Labor not the only party clueless about its cybers
Security is not often seen as a driver for innovation. More often than not, it's seen as the uncomfortable problem that needs to be solved in order to meet regulatory requirements, if there is regulation for it at all.
It's been seen time and time again as one of the biggest roadblocks to new technologies. Cloud? The biggest concerns are privacy and security. Big data? Again, how our information is scraped and stored. BYOD? Security and data loss prevention. The list goes on.
Both major political parties in Australia have decided that yes, a National Broadband Network (NBN) is necessary, and yes, the future is going to be about the digital economy. But if this virtual economy is meant to be the next big thing for saving our country since digging up rocks, why is it that no one is debating about what has been a historically huge roadblock?
When the Labor government released its update to the National Digital Economy Strategy (NDES), I wondered whether it even knew what it was doing when it came to securing the online space and making it a suitable place for business.
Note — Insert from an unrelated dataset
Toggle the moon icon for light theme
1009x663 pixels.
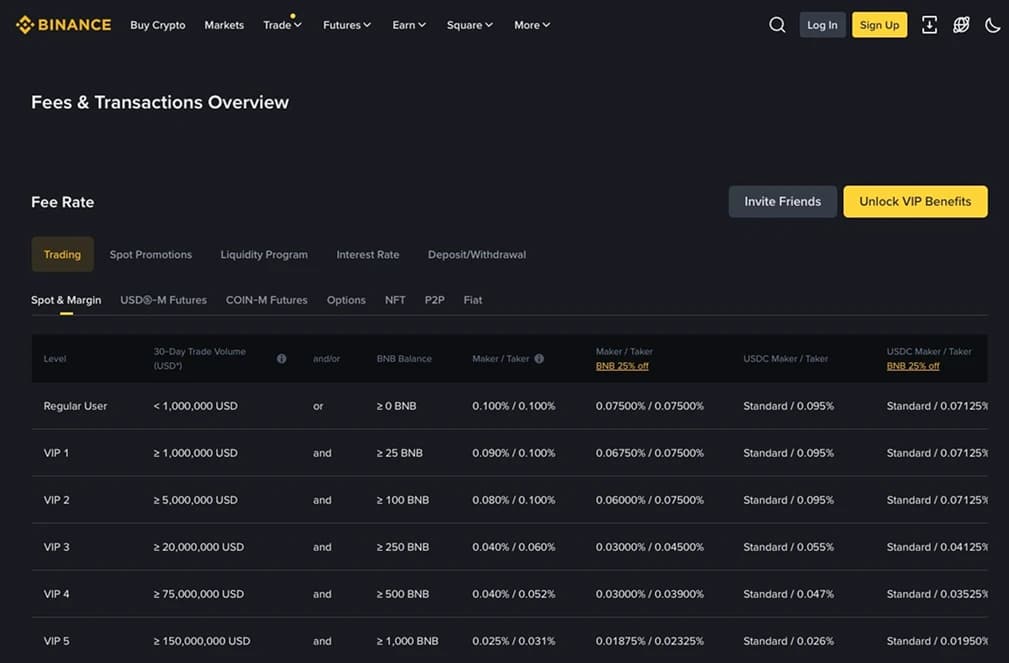[992, 25]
Most of what was in the strategy failed to inspire me, given that it spoke mostly of education, neglected to include any actual executable plans or strategies for businesses or government, and generally rehashed what we have been doing as a country for the past five years or so.
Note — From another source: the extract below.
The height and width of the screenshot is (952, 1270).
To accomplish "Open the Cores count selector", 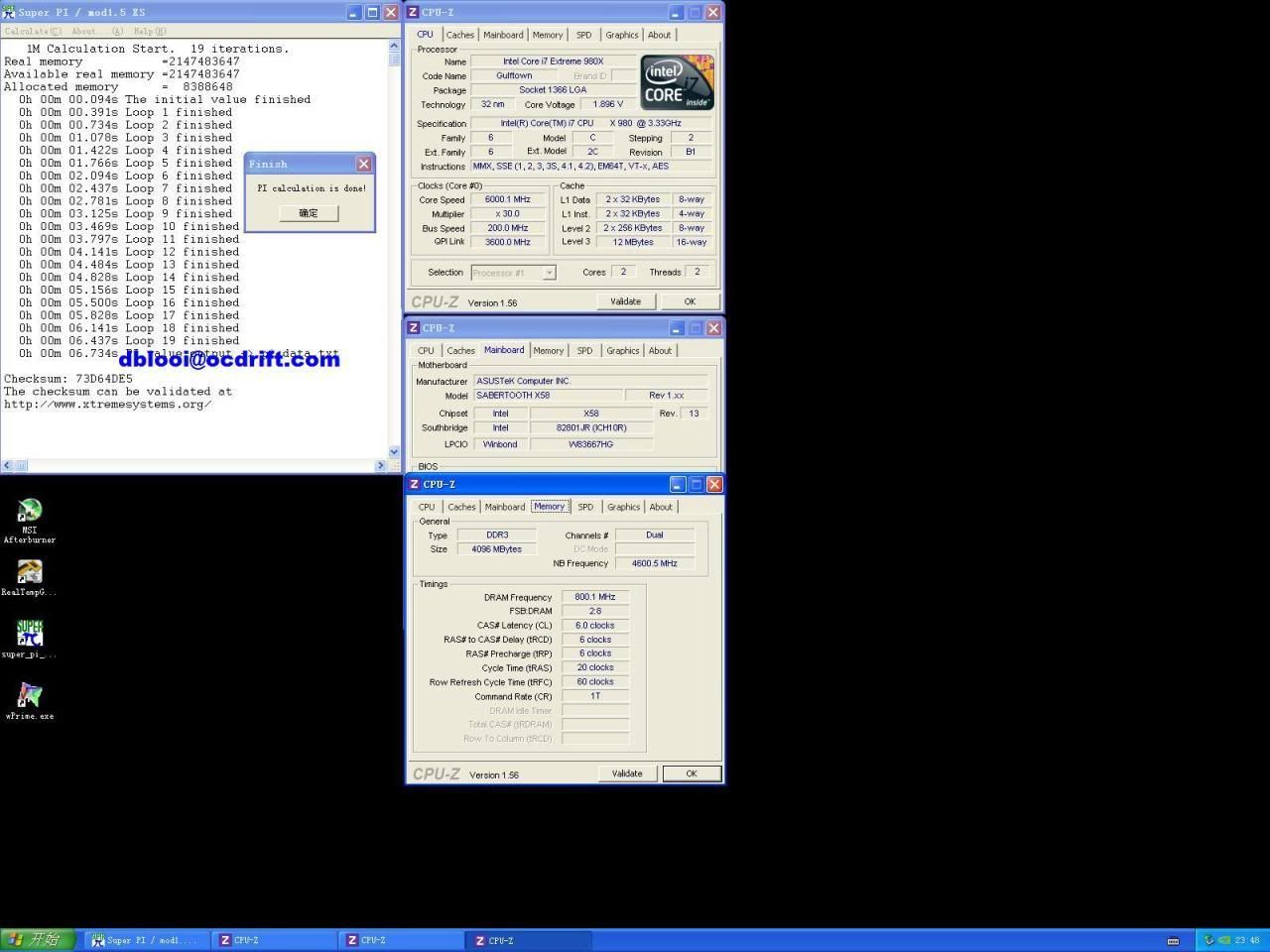I will pos(623,272).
But if I found Labor's performance lacklustre, the Coalition's plan leaves me wanting to flip some tables.
In referring to the NDES, the Coalition's policy attempts to shelve the "aspirations" of its opposition's paper as issues to be dealt with at a state and territory level, specifically using the National Plan to Fight Cybercrime as an example.
What part of "national" indicates that this was intended to be approached at the state level?
Online crime does not know any boundaries. The idea that you need to consider security differently because you live in New South Wales instead of Queensland is archaic and misses the point. By contrast, information security companies are calling for international coordination, a harmonisation of legislation to break down country-level silos that enable criminals to jump jurisdiction.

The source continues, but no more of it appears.